# Selected passage
A provident fund is a particular type of fund for the employees that benefits them while exiting the company.
Both the employer and the employee contribute to the fund. The employees contribute a percentage of their basic salary, and the employer also adds specific amounts to the fund.
In other words, a provident fund is a retirement scheme run by the government or the company.
The employees and employers make this voluntary investment fund to save for the employees’ retirement.
The contribution percentage to the fund depends on the country’s provident fund laws. However, the contribution percentage of the employees is usually between 2% and 15% of their salary.
The PF (Provident Fund) laws define the minimum age and withdrawal amount. Once the employee retires from the business or job, they can withdraw 100% of the money.
In Bangladesh, the relatives of the employees can withdraw the money after the death of the provident fund holders.
What is Provident Fund Law in Bangladesh?
Bangladesh’s provident fund-related laws can be found in the Labour Act 2006 and the Labour Rules 2015.
According to these acts of Bangladesh, an employer must contribute the same amount to the provident fund as the employees.

# Materials provided
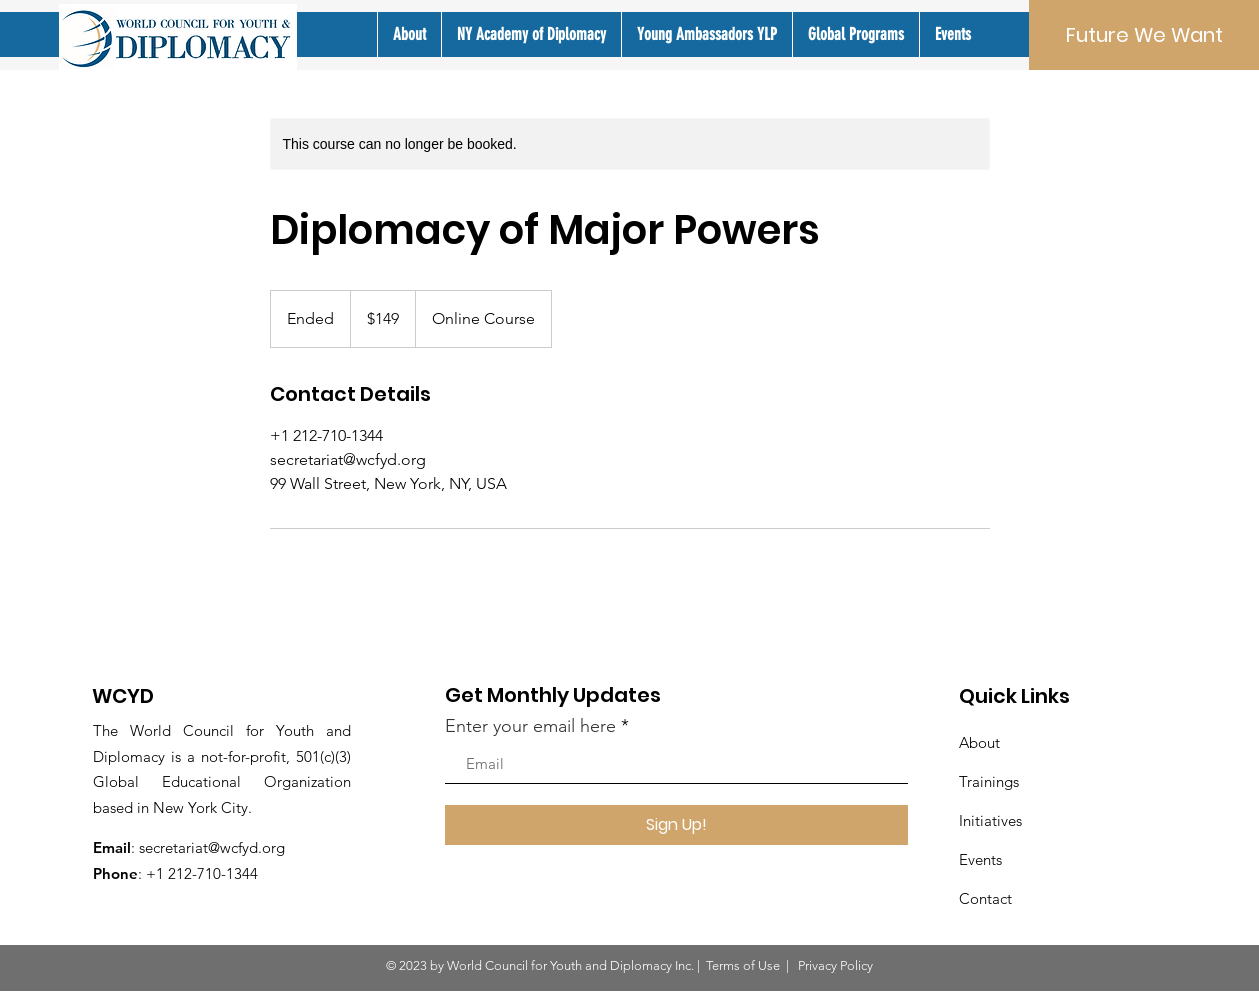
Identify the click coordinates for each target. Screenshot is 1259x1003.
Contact (985, 898)
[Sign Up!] (676, 825)
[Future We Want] (1144, 35)
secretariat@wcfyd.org (212, 847)
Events (980, 859)
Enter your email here (530, 726)
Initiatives (990, 820)
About (979, 742)
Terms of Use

# What to work on
(A) Print the stretch of the provident fund text from "In other words, a" through "Labour Rules 2015.".
(B) Output every line of the records exactly, leaving out the pictures.
The provident fund text and the records were taken from separate sources.

# Task answers
(A)
In other words, a provident fund is a retirement scheme run by the government or the company.
The employees and employers make this voluntary investment fund to save for the employees’ retirement.
The contribution percentage to the fund depends on the country’s provident fund laws. However, the contribution percentage of the employees is usually between 2% and 15% of their salary.
The PF (Provident Fund) laws define the minimum age and withdrawal amount. Once the employee retires from the business or job, they can withdraw 100% of the money.
In Bangladesh, the relatives of the employees can withdraw the money after the death of the provident fund holders.
What is Provident Fund Law in Bangladesh?
Bangladesh’s provident fund-related laws can be found in the Labour Act 2006 and the Labour Rules 2015.

(B)
Identify the click coordinates for each target. Screenshot is 1259x1003.
Contact (985, 898)
[Sign Up!] (676, 825)
[Future We Want] (1144, 35)
secretariat@wcfyd.org (212, 847)
Events (980, 859)
Enter your email here (530, 726)
Initiatives (990, 820)
About (979, 742)
Terms of Use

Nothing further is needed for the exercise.